Click-target data
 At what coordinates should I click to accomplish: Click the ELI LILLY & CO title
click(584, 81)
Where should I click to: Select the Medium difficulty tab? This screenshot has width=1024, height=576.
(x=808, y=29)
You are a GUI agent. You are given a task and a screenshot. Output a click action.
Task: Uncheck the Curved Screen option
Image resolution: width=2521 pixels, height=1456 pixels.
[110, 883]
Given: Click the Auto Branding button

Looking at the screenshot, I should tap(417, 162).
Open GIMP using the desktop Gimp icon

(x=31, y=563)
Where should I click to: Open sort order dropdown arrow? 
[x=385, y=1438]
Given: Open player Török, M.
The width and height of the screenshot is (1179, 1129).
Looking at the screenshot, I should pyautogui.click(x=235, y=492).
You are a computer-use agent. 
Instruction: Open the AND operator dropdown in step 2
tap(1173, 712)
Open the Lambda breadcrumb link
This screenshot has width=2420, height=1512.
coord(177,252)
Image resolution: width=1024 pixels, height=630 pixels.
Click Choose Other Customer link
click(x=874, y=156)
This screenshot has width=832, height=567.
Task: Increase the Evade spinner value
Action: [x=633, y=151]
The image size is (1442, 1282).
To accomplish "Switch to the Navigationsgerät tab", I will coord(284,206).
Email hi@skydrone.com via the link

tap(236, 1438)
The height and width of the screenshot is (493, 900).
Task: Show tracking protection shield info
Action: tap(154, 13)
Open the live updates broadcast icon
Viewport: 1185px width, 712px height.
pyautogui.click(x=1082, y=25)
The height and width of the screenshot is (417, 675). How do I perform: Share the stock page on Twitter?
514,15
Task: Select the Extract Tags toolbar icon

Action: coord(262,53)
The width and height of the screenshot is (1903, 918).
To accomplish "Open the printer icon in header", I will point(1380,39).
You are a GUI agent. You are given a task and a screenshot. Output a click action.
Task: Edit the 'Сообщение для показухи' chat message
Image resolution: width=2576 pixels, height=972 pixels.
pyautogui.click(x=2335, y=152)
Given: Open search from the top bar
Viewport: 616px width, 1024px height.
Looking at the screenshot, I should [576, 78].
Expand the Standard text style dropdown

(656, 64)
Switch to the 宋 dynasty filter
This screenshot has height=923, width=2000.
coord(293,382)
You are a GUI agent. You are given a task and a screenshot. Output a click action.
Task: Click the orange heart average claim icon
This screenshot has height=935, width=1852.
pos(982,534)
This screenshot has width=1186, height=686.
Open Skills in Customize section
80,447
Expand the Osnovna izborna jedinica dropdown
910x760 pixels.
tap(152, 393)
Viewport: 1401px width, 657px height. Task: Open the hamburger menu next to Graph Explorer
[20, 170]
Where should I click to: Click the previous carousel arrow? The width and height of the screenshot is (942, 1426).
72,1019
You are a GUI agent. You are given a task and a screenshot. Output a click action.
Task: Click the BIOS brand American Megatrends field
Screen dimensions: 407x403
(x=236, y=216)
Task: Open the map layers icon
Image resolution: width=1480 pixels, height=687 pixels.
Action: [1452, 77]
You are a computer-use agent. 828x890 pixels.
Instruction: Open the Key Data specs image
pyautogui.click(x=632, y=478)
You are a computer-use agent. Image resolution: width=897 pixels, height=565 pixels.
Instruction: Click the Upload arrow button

## STATED EXERCISE
Please report each line of the data above that contains the word "Viewport". Case counts.

## THE SOLUTION
Viewport: 1185px width, 712px height.
Viewport: 616px width, 1024px height.
Viewport: 1401px width, 657px height. Task: Open the hamburger menu next to Graph Explorer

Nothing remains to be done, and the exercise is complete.